Une fois cela dit, la reputation de premier grand texte litteraire francais repetee systematiquement ne me parait pas galvaudee. C'est la premiere fois que je suis confronte a la chanson de geste (a fortiori militaire). Ce style medieval, a la fois litteraire et chante est plutot perturbant pour un lecteur contemporain comme le rappelle IS et rien que la tentative de recontextualisation de la transmission du recit epique necessite une gymnastique mentale (je renvoie aux p. 14-15 de l'excellente introduction). Personnellement cet effort de recontextualisation n'a ete que benefique.

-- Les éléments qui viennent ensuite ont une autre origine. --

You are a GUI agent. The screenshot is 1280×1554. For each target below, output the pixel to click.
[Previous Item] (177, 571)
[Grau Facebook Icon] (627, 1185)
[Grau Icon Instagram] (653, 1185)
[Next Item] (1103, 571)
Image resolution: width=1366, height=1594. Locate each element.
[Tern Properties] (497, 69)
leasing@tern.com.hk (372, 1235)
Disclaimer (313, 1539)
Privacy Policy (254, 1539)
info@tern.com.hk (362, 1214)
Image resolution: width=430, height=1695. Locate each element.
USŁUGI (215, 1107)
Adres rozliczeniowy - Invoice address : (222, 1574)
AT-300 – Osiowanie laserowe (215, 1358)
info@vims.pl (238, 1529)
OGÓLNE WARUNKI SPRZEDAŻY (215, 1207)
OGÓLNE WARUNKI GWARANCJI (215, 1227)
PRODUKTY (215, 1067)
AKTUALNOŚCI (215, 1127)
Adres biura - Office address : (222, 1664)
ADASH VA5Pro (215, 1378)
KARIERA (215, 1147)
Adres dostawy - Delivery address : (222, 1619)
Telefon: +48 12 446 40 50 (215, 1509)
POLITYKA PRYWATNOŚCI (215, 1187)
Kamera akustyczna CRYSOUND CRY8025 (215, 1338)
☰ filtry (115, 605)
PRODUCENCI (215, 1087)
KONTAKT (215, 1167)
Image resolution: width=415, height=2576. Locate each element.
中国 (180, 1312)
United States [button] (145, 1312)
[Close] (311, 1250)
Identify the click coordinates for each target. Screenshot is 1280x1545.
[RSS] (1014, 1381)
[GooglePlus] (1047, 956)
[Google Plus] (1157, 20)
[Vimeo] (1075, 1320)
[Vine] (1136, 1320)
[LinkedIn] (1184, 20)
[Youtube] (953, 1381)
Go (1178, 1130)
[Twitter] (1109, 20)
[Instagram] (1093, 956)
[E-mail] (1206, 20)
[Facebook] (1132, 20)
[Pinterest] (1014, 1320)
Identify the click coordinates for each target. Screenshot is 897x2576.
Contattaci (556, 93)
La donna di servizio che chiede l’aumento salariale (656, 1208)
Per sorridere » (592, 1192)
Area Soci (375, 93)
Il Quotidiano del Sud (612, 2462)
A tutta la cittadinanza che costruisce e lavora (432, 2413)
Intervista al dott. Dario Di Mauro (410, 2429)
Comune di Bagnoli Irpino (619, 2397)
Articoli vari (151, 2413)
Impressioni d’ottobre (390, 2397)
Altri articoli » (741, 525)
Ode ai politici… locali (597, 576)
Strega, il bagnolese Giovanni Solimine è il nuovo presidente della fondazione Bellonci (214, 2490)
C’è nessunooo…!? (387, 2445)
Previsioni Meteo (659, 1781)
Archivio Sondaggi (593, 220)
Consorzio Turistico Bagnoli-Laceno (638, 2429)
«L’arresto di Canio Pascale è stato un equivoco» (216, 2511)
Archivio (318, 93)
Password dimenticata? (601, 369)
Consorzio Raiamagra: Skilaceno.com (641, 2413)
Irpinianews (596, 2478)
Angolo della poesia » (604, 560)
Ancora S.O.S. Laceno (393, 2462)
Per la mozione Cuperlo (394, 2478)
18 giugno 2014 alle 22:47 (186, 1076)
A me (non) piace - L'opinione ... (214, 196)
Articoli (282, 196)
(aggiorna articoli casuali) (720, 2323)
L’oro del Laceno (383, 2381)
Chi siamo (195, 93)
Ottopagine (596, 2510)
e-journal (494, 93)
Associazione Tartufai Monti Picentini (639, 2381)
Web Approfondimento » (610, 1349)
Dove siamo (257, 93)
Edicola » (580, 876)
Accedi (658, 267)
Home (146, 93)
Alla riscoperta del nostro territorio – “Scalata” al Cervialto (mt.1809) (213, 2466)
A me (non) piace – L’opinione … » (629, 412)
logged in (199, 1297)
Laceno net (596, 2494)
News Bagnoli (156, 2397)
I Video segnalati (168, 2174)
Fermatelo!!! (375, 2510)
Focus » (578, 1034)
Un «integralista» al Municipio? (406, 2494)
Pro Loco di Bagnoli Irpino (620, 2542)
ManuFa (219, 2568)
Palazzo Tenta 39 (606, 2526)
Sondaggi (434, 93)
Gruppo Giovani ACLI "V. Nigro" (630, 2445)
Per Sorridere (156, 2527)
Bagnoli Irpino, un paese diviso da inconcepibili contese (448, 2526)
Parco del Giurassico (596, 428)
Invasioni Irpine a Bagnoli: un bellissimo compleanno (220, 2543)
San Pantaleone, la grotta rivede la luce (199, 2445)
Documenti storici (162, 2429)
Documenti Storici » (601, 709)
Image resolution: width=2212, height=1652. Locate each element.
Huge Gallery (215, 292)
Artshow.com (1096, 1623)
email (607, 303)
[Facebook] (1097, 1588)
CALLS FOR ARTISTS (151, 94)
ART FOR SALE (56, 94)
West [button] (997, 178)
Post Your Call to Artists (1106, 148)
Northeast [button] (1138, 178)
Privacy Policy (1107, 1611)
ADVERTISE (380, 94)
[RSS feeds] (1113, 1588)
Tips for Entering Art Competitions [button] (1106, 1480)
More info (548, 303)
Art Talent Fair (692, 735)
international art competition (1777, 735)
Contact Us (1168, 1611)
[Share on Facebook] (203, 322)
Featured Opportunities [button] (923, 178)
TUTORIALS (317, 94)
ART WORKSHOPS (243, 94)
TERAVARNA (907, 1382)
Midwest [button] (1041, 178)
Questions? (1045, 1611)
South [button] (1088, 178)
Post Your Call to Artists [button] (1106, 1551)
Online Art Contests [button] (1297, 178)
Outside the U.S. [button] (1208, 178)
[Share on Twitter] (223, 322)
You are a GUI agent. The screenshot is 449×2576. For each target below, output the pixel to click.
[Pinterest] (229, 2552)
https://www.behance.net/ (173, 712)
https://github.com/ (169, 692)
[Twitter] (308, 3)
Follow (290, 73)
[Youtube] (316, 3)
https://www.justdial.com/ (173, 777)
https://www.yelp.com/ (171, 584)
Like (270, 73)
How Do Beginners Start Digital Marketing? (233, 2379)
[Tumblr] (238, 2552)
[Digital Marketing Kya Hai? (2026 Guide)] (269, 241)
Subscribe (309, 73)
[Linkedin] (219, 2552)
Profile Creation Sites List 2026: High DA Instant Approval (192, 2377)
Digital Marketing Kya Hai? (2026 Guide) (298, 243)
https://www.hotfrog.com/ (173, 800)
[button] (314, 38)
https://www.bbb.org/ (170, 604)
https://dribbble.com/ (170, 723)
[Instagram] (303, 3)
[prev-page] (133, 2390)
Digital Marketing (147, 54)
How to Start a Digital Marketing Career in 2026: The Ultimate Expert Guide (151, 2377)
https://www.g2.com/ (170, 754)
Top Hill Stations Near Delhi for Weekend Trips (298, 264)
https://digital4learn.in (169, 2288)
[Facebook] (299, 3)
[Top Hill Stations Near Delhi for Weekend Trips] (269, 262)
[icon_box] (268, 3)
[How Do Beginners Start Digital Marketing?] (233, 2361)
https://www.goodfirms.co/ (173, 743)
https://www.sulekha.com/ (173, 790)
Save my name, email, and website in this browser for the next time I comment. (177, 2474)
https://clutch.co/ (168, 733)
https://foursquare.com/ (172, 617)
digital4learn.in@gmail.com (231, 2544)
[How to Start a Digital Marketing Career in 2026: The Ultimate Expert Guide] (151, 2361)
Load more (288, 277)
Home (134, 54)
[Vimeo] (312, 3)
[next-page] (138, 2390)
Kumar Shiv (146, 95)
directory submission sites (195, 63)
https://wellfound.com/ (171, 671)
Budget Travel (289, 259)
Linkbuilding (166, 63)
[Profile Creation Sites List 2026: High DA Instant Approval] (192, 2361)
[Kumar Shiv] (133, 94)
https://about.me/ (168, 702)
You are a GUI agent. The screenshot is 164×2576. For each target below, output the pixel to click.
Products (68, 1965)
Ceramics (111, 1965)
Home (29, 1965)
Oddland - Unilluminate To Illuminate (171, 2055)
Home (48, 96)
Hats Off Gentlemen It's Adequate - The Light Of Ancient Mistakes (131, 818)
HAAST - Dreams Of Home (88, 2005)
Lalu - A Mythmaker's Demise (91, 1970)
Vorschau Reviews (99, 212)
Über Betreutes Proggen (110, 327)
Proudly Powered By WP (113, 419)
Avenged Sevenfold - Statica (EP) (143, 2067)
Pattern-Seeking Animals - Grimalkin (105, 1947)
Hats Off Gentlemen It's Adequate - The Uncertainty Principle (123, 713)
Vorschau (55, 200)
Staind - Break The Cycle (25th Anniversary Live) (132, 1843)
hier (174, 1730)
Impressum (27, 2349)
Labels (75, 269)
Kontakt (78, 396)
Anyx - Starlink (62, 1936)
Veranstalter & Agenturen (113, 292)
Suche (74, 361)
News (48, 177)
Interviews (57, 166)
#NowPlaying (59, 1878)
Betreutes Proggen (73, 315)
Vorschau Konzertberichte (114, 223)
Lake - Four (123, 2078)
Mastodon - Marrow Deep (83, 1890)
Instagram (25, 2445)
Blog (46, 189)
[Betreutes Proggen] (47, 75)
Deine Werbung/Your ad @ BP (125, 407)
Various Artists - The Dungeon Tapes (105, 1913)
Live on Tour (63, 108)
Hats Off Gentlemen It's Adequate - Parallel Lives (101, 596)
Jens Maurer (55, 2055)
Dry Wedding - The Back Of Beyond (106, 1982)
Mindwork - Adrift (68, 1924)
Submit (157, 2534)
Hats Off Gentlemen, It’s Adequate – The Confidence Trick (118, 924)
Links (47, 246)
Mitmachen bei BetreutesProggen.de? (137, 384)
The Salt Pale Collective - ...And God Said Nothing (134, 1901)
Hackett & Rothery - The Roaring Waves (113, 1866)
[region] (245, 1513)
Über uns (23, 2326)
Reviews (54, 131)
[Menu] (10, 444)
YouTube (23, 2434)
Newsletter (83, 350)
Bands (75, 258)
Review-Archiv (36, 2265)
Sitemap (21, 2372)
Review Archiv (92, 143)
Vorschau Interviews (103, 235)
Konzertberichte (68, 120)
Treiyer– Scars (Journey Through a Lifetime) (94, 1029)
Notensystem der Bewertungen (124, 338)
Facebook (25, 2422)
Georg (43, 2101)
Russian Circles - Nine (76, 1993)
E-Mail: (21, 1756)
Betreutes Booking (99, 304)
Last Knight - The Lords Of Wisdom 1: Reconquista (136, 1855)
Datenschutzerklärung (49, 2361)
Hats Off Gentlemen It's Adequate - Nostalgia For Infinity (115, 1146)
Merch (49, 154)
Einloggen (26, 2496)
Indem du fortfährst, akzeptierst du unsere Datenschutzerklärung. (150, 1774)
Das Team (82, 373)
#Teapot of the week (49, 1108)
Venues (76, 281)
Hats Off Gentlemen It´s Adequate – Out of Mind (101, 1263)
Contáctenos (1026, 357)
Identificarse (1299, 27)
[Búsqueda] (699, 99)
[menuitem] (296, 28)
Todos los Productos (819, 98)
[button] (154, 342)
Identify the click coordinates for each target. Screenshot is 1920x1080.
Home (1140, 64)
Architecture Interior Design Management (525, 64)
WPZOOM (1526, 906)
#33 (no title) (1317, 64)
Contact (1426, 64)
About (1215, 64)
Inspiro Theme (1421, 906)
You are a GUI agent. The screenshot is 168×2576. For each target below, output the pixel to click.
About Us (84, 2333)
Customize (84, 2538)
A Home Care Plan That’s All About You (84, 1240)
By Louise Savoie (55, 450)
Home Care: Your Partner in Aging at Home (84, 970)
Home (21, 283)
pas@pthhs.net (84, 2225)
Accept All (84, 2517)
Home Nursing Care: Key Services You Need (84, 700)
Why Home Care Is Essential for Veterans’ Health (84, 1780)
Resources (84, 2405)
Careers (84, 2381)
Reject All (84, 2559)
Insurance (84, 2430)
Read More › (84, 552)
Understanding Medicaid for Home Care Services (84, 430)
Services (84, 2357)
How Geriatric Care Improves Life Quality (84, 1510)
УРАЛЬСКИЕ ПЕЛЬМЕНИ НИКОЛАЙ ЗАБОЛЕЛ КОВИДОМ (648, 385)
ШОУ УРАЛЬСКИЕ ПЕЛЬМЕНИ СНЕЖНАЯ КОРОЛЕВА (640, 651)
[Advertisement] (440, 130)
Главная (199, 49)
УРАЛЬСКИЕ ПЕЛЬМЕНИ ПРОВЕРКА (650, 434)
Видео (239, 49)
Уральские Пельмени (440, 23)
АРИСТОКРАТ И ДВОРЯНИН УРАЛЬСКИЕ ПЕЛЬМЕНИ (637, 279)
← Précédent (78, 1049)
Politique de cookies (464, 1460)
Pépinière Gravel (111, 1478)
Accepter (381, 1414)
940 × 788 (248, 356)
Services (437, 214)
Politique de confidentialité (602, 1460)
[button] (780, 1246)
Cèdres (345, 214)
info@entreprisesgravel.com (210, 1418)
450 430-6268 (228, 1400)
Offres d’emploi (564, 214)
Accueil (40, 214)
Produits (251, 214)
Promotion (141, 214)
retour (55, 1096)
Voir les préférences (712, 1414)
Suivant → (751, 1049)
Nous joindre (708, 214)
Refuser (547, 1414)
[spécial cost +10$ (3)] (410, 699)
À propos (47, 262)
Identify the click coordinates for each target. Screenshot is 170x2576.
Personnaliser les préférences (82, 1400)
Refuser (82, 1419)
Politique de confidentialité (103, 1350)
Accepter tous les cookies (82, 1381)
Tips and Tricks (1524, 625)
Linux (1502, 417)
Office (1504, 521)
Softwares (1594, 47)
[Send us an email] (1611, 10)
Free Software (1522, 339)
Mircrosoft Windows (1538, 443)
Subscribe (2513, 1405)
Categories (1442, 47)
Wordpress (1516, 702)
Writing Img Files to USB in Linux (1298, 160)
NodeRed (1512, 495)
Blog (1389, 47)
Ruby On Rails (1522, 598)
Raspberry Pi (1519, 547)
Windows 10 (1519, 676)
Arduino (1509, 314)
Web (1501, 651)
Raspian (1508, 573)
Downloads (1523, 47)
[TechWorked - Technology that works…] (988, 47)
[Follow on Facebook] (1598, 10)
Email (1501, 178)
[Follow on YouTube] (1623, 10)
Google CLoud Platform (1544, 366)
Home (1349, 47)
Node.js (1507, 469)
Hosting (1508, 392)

Au dela de la forme tout a fait particuliere du recit, IS rappelle fort justement que ``[c]elles et ceux qui allient le souci de la methodologie a la soif d'interpretation s'amuseront peut etre a emboiter le pas aux exegetes [interpretes] medievaux eux-memes, et a suivre leur systeme hermeneutique a trois niveaux : per litteram (sens litteral), per sensum (sens abstrait), per sententiam (sens allegorico-moral)'' (p. 18). Ainsi a ma premiere lecture (et grace aux annotation d'IS) j'ai pu discerner des sens differents par exemple quand au comportement de Roland : au sens litteral il est legitime de se poser la question du jusqu'au-boutisme, de se prendre de compassion pour Olivier et de critiquer la posture de perdant magnifique comme strategie militaire au mieux douteuse ; au sens abstrait, ce n'est pas vraiment la question puisqu'il s'agit plutot d'admirer la soliditie des valeurs chevaleresques de courage, d'honneur, de foi, de piete face aux epreuves de la perfidie, de la trahison, du combat et de la mort ; au sens allegorico-moral enfin il s'agit de mediter sur la necessite d'un catholicisme alors conquerant d'etendre sa banniere et de guerroyer en terre paienne (en l'occurence, terre d'islam) et sur la finalite d'une bonne vie chretienne pour l'aristocratie militaire et le clerge (qui rappelons le, contrairement a la bourgeoisie moderne et contemporaine prenaient directement les risques associes a leur prestige et a leur rang, du moins pour la Noblesse d'epee et le bas et moyen Clerge). Bien sur cette premiere lecture est tout a fait insuffisante pour saisir l'entiere dimension de la chanson ; apres tout la relecture meditative a une epoque ou l'imprimerie n'existe pas est un exercice obligatoire pour tout lettre du Moyen Age.